Ralph Holguin is the mastermind behind this full-size flyer. He has an eye for what looks good and knows how important the stance is when putting a car together. To get the ’58 sittin’ pretty, the original chassis was fitted with a CPP 4-link rear suspension package which includes a set of coilovers. Up front, a set of tubular control arms and a pair of air bags dump the nose in the weeds for classic hot rod points. Braking consists of 14” discs on each corner covered by some giant Raceline rollers. The fronts are 20x9.5” while the rears are 22x10”; all are ringed with Toyo rubber.
Motivation comes from an LS3 pushing 500hp and backed by a 4L70E transmission. Just about everything under the hood has been painted a subdued satin black, including the block and heads, the fabricated low-profile intake manifold and brake booster. Eddie Motorsports came through with satin black billet valve covers and front accessory drive to match. What wasn’t painted was polished and finely detailed. The engine bay itself received plenty of attention, with the smoothed firewall and core support being handled in house by RMD employee Rafa Ceron.
Ceron teamed up with Eddie Vasquez to press and dress the exterior of the car and get it ready for the Triple Black BASF paint, squirted (again in house) by Victor Ceron. I guess paint and body skills run in the family because the finish on the ‘58 is absolutely stunning; the paint looks deep enough to swim in. The original exterior trim was retained after hitting the chrome shop to remind us what a glorious time in automotive design the late ‘50s was. A nod to modern technology, the headlights were upgraded with United Pacific HIDs and the rears are now LED-equipped and sequentially lit. High tech, but dig the ’59 Caddy taillights; where have you seen those on a ’58 Chevy before?
The spacious cabin gave RMD Garage room to go all out. Bright red leather covers nearly everything, from the chrome-trimmed bucket seats and the slick rear bench to the one-off door panels. The swoopy door panels have chrome spears that continue to the rear, drawing things together to trick your eye into ignoring the door gap. RMD’s own Joe Sanchez designed and created the scarlet-toned interior. Another ‘50s throwback is the painted dash, and it’s about the only component inside that isn’t red; the steel has been sprayed perfect gloss black and features a bolt-in Dakota Digital VHX system. The overlay (gauge face) was custom printed for this car and carries the RMD logo for a finishing touch.
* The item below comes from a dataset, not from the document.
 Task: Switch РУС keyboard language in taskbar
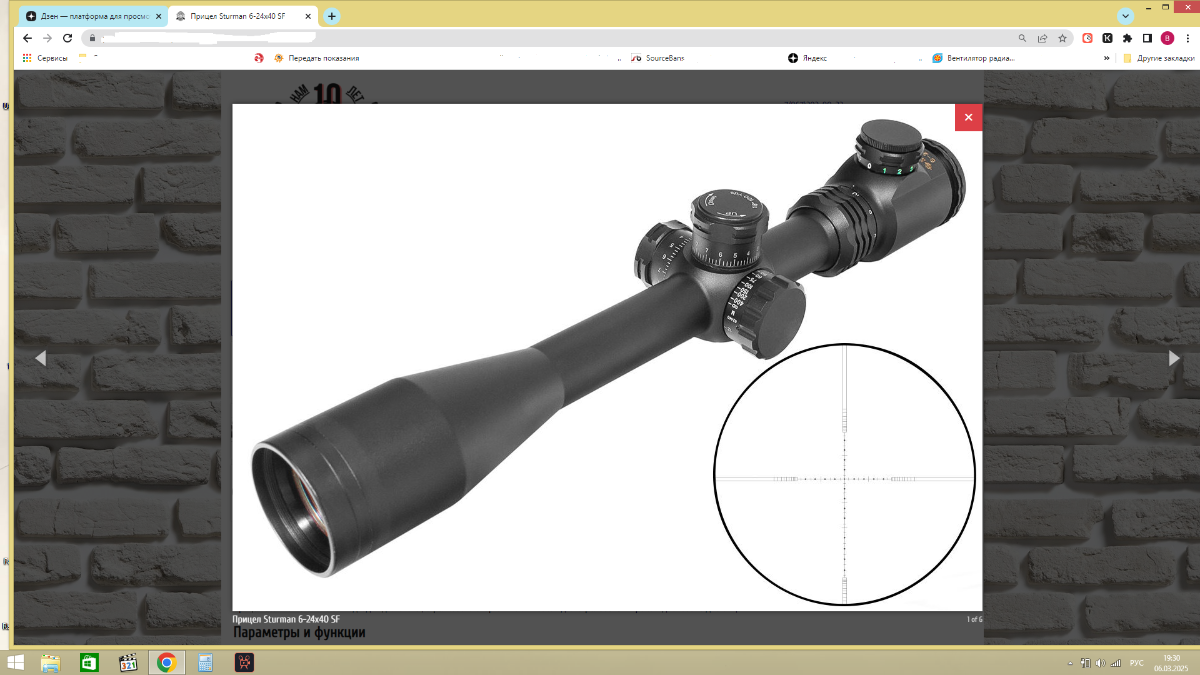point(1136,663)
Does this mean that the ’58 Chevy is no longer a “this or that” kind of car? We’re not so bold to say it’s as versatile as the vaunted ’55, but RMD’s fresh take on the forgotten platform with big and bigger wheels, low ride height and pumpin’ LS3 prove that the pro-touring look is a viable option for these cars. If you have access to the Velocity channel, give RMD Garage a try. They build a pretty good variety of vehicles so it’s never the same car twice, and the TV drama is at a minimum as well; cars, the process and the artists behind them are the real stars here. RMD’s slogan is “don’t dream it, build it;” I hope this ’58 is your catalyst to get out to the garage and burn up this miserable winter building your dream!